_Task objective_:
In the records that follow, find the line with "ACCEPT TOATE (878, 2532)"; from there, retype every line exactly through the line with "Fox (94, 2463)", which also belongs to the answer.

_Recorded data_:

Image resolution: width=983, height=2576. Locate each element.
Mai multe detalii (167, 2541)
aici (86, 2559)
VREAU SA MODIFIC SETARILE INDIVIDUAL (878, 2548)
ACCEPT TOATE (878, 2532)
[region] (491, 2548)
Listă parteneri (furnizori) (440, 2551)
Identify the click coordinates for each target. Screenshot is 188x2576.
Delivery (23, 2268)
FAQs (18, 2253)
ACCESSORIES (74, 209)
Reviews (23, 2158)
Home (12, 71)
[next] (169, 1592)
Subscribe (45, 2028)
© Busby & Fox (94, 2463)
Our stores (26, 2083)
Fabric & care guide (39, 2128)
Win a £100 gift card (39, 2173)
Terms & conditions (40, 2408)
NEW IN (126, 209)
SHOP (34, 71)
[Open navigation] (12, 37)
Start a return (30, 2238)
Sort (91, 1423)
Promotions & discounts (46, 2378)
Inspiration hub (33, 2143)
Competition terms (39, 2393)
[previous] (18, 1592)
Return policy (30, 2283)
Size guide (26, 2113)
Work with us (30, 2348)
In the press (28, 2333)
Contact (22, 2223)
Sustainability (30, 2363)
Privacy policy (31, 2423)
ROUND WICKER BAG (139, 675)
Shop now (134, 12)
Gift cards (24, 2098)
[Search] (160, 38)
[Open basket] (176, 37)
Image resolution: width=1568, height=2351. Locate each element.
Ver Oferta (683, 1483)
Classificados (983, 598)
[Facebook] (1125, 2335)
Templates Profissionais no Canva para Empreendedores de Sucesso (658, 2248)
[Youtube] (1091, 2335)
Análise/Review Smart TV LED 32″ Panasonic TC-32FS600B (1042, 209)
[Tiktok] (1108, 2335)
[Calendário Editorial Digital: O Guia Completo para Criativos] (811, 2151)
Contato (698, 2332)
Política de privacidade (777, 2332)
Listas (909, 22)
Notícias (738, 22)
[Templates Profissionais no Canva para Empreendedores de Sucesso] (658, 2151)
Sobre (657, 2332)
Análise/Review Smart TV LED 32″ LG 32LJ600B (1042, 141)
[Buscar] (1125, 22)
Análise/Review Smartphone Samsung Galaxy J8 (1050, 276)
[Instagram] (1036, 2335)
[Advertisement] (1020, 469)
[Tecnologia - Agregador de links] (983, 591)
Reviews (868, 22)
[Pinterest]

_Reply_:
ACCEPT TOATE (878, 2532)
[region] (491, 2548)
Listă parteneri (furnizori) (440, 2551)
Identify the click coordinates for each target. Screenshot is 188x2576.
Delivery (23, 2268)
FAQs (18, 2253)
ACCESSORIES (74, 209)
Reviews (23, 2158)
Home (12, 71)
[next] (169, 1592)
Subscribe (45, 2028)
© Busby & Fox (94, 2463)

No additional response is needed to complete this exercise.